Task details>
From the top of the entries below through the line containing "[Find us on YouTube] (910, 1473)", return every line exactly as written, please, and stop there.
Records for the exercise: Begin
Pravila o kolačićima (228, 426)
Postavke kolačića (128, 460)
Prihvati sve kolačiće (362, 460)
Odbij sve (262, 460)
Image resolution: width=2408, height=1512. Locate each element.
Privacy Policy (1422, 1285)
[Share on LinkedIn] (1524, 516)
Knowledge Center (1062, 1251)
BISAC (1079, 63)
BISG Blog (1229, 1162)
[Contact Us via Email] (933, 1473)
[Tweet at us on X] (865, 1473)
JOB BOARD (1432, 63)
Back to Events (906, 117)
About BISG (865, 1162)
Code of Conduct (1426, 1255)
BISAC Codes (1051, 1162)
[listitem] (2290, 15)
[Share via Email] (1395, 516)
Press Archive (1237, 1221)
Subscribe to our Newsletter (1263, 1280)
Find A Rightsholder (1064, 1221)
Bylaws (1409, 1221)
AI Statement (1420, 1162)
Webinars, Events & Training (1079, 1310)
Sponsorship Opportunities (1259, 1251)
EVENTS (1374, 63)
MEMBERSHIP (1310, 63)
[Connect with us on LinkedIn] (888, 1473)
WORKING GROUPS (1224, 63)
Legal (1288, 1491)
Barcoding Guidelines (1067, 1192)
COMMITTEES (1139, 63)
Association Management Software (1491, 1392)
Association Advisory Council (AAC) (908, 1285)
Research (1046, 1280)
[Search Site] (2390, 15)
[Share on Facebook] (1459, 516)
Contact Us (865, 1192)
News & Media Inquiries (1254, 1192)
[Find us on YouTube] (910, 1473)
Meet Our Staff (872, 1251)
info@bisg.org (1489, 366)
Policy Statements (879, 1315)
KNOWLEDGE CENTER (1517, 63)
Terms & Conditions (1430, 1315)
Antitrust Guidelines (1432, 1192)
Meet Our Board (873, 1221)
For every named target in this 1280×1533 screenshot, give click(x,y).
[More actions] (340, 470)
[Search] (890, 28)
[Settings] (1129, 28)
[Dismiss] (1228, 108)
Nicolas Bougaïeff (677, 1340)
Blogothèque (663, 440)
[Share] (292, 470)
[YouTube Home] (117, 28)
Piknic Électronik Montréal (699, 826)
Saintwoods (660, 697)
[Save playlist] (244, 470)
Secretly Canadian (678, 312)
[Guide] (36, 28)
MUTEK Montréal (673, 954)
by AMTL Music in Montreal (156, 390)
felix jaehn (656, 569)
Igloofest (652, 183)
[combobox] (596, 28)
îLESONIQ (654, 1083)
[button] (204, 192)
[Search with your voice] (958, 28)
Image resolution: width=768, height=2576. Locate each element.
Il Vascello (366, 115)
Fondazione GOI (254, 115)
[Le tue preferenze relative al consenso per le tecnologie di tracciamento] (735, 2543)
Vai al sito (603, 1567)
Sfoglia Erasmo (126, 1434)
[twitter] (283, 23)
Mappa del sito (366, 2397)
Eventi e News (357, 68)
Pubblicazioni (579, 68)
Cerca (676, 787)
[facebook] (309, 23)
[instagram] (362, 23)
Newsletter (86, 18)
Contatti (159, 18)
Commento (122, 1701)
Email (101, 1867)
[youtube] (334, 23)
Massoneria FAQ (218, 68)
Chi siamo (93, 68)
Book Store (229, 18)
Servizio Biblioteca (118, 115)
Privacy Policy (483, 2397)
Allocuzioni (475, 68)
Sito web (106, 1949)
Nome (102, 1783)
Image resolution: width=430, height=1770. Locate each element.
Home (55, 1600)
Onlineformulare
Records for the exercise: End
Solved exercise>
Pravila o kolačićima (228, 426)
Postavke kolačića (128, 460)
Prihvati sve kolačiće (362, 460)
Odbij sve (262, 460)
Image resolution: width=2408, height=1512. Locate each element.
Privacy Policy (1422, 1285)
[Share on LinkedIn] (1524, 516)
Knowledge Center (1062, 1251)
BISAC (1079, 63)
BISG Blog (1229, 1162)
[Contact Us via Email] (933, 1473)
[Tweet at us on X] (865, 1473)
JOB BOARD (1432, 63)
Back to Events (906, 117)
About BISG (865, 1162)
Code of Conduct (1426, 1255)
BISAC Codes (1051, 1162)
[listitem] (2290, 15)
[Share via Email] (1395, 516)
Press Archive (1237, 1221)
Subscribe to our Newsletter (1263, 1280)
Find A Rightsholder (1064, 1221)
Bylaws (1409, 1221)
AI Statement (1420, 1162)
Webinars, Events & Training (1079, 1310)
Sponsorship Opportunities (1259, 1251)
EVENTS (1374, 63)
MEMBERSHIP (1310, 63)
[Connect with us on LinkedIn] (888, 1473)
WORKING GROUPS (1224, 63)
Legal (1288, 1491)
Barcoding Guidelines (1067, 1192)
COMMITTEES (1139, 63)
Association Management Software (1491, 1392)
Association Advisory Council (AAC) (908, 1285)
Research (1046, 1280)
[Search Site] (2390, 15)
[Share on Facebook] (1459, 516)
Contact Us (865, 1192)
News & Media Inquiries (1254, 1192)
[Find us on YouTube] (910, 1473)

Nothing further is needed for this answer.